Task statement:
Using the records below, write out again exactly the lines that begin at the line containing "Wishlist (420, 18)" and end at the line containing "Accept all (485, 2558)", and no other lines.

Extracted information:
◆ ◆ ◆ ◆

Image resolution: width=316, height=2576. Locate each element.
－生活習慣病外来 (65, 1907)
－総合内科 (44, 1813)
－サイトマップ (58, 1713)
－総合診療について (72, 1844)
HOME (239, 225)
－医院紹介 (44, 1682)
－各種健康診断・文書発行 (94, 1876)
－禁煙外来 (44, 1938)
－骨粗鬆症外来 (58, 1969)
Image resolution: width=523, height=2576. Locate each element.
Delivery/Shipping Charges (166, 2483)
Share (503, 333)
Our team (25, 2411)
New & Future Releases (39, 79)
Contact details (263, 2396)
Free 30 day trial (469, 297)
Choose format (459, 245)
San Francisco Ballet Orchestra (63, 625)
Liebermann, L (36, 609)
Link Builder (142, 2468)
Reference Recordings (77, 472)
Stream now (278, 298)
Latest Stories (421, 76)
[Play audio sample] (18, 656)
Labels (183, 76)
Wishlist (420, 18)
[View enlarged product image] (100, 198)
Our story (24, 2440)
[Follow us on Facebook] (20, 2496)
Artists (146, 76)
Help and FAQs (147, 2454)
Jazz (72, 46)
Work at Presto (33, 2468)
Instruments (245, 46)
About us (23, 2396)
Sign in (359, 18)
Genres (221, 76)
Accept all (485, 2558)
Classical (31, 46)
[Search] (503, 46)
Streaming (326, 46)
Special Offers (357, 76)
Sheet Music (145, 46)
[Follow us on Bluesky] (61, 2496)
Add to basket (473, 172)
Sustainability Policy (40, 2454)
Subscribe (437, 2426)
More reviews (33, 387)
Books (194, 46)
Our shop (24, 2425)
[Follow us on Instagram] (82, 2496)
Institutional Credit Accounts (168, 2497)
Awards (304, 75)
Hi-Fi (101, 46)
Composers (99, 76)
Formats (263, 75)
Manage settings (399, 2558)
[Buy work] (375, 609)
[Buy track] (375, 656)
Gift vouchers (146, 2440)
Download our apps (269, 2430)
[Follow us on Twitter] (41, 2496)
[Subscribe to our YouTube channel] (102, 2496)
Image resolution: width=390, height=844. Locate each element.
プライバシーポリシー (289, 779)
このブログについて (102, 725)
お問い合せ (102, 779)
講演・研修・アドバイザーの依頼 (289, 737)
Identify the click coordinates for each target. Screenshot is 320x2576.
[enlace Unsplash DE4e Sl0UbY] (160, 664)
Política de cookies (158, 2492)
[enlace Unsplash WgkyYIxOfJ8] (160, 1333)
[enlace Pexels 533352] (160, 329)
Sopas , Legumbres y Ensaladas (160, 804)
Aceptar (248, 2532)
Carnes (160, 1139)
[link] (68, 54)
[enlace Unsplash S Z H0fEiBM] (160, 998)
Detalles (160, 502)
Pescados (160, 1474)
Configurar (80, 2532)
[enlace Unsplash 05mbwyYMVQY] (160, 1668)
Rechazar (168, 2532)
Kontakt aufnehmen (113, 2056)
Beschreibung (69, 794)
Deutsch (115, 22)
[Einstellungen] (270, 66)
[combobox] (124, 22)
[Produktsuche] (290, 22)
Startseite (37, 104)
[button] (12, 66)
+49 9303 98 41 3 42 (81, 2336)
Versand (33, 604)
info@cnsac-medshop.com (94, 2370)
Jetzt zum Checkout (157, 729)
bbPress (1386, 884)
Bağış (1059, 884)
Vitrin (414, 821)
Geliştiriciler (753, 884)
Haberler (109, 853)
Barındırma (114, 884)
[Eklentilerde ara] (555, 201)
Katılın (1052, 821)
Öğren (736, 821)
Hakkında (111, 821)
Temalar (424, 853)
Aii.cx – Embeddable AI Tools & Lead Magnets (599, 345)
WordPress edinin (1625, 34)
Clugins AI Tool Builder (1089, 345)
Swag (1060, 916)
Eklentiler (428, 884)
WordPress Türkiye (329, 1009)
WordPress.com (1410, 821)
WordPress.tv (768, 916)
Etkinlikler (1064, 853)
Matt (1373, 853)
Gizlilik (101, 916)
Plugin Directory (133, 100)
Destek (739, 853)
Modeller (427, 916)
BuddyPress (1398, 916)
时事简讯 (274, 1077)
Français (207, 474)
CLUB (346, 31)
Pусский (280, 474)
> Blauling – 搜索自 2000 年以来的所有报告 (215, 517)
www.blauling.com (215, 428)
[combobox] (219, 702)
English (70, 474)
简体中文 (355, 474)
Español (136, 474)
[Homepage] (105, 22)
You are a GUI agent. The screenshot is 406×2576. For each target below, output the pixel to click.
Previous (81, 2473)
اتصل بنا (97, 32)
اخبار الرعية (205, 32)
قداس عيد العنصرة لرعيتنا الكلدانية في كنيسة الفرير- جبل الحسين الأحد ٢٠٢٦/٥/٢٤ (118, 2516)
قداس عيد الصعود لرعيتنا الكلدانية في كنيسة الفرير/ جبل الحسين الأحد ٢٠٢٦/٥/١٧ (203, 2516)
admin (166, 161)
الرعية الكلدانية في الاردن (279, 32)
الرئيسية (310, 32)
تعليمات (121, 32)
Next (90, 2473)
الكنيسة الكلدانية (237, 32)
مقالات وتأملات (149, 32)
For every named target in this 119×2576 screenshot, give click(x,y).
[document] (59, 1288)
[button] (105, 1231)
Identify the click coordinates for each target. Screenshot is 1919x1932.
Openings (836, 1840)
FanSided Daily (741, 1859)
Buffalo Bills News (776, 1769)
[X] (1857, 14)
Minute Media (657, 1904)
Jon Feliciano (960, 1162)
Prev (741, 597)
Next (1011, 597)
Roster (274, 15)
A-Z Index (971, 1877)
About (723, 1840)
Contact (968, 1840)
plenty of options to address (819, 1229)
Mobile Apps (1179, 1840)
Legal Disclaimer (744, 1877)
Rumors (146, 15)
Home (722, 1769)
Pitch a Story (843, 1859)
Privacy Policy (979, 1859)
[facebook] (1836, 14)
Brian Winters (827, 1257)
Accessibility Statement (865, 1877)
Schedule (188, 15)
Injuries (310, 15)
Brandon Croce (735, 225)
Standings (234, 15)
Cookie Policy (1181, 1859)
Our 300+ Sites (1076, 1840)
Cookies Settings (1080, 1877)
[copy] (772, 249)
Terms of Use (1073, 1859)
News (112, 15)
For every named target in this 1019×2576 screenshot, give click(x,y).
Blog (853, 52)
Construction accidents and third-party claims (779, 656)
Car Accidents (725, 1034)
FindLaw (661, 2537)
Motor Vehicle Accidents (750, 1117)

◆ ◆ ◆ ◆

Exercise response:
Wishlist (420, 18)
[View enlarged product image] (100, 198)
Our story (24, 2440)
[Follow us on Facebook] (20, 2496)
Artists (146, 76)
Help and FAQs (147, 2454)
Jazz (72, 46)
Work at Presto (33, 2468)
Instruments (245, 46)
About us (23, 2396)
Sign in (359, 18)
Genres (221, 76)
Accept all (485, 2558)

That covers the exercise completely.